[Work item] Each record should be reproduced exactly.
Top of Exercise material
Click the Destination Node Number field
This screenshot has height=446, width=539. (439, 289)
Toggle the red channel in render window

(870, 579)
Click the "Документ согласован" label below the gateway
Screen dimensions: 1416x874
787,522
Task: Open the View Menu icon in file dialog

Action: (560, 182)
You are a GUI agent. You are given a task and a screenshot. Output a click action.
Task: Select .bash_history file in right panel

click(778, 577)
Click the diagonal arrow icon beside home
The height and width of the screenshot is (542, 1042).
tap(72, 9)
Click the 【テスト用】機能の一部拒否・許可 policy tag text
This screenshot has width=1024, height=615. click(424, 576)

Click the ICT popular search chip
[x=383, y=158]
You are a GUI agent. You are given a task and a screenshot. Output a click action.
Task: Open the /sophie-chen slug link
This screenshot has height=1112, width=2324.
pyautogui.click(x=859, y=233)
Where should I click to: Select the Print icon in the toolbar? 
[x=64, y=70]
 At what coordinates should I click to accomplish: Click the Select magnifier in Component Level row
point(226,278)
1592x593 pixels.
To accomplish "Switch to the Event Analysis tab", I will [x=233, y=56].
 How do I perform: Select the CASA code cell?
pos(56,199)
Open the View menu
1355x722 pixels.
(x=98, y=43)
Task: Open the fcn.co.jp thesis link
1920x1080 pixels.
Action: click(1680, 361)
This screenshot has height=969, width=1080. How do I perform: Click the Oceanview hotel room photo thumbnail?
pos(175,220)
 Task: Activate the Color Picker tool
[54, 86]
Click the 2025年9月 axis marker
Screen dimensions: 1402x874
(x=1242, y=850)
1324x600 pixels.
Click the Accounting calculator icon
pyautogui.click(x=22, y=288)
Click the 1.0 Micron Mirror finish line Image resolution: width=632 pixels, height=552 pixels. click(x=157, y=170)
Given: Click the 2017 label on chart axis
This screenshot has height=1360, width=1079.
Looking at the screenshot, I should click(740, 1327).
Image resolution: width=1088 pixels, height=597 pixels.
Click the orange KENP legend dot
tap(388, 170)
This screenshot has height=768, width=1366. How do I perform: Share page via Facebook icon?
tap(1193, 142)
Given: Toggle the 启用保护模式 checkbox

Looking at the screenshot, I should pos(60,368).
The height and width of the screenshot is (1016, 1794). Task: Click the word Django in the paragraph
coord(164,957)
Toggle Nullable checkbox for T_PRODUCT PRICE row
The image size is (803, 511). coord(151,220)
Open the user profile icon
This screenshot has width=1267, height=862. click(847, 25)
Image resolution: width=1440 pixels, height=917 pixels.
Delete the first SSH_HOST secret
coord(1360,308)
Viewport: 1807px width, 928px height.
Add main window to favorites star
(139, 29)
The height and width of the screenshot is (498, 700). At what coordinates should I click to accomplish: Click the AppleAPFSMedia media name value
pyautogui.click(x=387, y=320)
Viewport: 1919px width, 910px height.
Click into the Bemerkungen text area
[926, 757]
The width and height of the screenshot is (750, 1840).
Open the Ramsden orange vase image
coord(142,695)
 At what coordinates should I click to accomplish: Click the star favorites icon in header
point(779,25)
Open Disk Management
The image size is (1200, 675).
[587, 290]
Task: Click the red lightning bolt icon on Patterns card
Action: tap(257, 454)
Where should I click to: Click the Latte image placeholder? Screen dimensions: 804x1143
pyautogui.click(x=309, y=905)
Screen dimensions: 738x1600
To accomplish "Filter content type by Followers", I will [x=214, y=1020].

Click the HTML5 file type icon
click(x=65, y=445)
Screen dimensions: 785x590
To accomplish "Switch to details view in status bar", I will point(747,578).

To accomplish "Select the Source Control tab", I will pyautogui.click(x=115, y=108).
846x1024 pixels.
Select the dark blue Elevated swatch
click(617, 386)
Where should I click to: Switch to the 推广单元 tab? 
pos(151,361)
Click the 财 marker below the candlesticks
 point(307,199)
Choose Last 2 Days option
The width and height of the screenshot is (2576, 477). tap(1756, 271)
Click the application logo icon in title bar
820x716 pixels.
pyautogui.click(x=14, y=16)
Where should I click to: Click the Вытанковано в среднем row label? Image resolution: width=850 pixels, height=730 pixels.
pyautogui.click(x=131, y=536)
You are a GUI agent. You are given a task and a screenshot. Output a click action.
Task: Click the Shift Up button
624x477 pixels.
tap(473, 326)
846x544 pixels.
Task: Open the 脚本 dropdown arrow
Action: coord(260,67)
Bottom of Exercise material
[Answer below]
Click the Destination Node Number field
This screenshot has height=446, width=539. (439, 289)
Toggle the red channel in render window

(870, 579)
Click the "Документ согласован" label below the gateway
Screen dimensions: 1416x874
787,522
Task: Open the View Menu icon in file dialog

Action: (560, 182)
You are a GUI agent. You are given a task and a screenshot. Output a click action.
Task: Select .bash_history file in right panel

click(778, 577)
Click the diagonal arrow icon beside home
The height and width of the screenshot is (542, 1042).
tap(72, 9)
Click the 【テスト用】機能の一部拒否・許可 policy tag text
This screenshot has width=1024, height=615. click(424, 576)

Click the ICT popular search chip
[x=383, y=158]
You are a GUI agent. You are given a task and a screenshot. Output a click action.
Task: Open the /sophie-chen slug link
This screenshot has height=1112, width=2324.
pyautogui.click(x=859, y=233)
Where should I click to: Select the Print icon in the toolbar? 
[x=64, y=70]
 At what coordinates should I click to accomplish: Click the Select magnifier in Component Level row
point(226,278)
1592x593 pixels.
To accomplish "Switch to the Event Analysis tab", I will [x=233, y=56].
 How do I perform: Select the CASA code cell?
pos(56,199)
Open the View menu
1355x722 pixels.
(x=98, y=43)
Task: Open the fcn.co.jp thesis link
1920x1080 pixels.
Action: click(1680, 361)
This screenshot has height=969, width=1080. How do I perform: Click the Oceanview hotel room photo thumbnail?
pos(175,220)
 Task: Activate the Color Picker tool
[54, 86]
Click the 2025年9月 axis marker
Screen dimensions: 1402x874
(x=1242, y=850)
1324x600 pixels.
Click the Accounting calculator icon
pyautogui.click(x=22, y=288)
Click the 1.0 Micron Mirror finish line Image resolution: width=632 pixels, height=552 pixels. click(x=157, y=170)
Given: Click the 2017 label on chart axis
This screenshot has height=1360, width=1079.
Looking at the screenshot, I should click(740, 1327).
Image resolution: width=1088 pixels, height=597 pixels.
Click the orange KENP legend dot
tap(388, 170)
This screenshot has height=768, width=1366. How do I perform: Share page via Facebook icon?
tap(1193, 142)
Given: Toggle the 启用保护模式 checkbox

Looking at the screenshot, I should pos(60,368).
The height and width of the screenshot is (1016, 1794). Task: Click the word Django in the paragraph
coord(164,957)
Toggle Nullable checkbox for T_PRODUCT PRICE row
The image size is (803, 511). coord(151,220)
Open the user profile icon
This screenshot has width=1267, height=862. click(847, 25)
Image resolution: width=1440 pixels, height=917 pixels.
Delete the first SSH_HOST secret
coord(1360,308)
Viewport: 1807px width, 928px height.
Add main window to favorites star
(139, 29)
The height and width of the screenshot is (498, 700). At what coordinates should I click to accomplish: Click the AppleAPFSMedia media name value
pyautogui.click(x=387, y=320)
Viewport: 1919px width, 910px height.
Click into the Bemerkungen text area
[926, 757]
The width and height of the screenshot is (750, 1840).
Open the Ramsden orange vase image
coord(142,695)
 At what coordinates should I click to accomplish: Click the star favorites icon in header
point(779,25)
Open Disk Management
The image size is (1200, 675).
[587, 290]
Task: Click the red lightning bolt icon on Patterns card
Action: tap(257, 454)
Where should I click to: Click the Latte image placeholder? Screen dimensions: 804x1143
pyautogui.click(x=309, y=905)
Screen dimensions: 738x1600
To accomplish "Filter content type by Followers", I will [x=214, y=1020].

Click the HTML5 file type icon
click(x=65, y=445)
Screen dimensions: 785x590
To accomplish "Switch to details view in status bar", I will point(747,578).

To accomplish "Select the Source Control tab", I will pyautogui.click(x=115, y=108).
846x1024 pixels.
Select the dark blue Elevated swatch
click(617, 386)
Where should I click to: Switch to the 推广单元 tab? 
pos(151,361)
Click the 财 marker below the candlesticks
 point(307,199)
Choose Last 2 Days option
The width and height of the screenshot is (2576, 477). tap(1756, 271)
Click the application logo icon in title bar
820x716 pixels.
pyautogui.click(x=14, y=16)
Where should I click to: Click the Вытанковано в среднем row label? Image resolution: width=850 pixels, height=730 pixels.
pyautogui.click(x=131, y=536)
You are a GUI agent. You are given a task and a screenshot. Output a click action.
Task: Click the Shift Up button
624x477 pixels.
tap(473, 326)
846x544 pixels.
Task: Open the 脚本 dropdown arrow
Action: coord(260,67)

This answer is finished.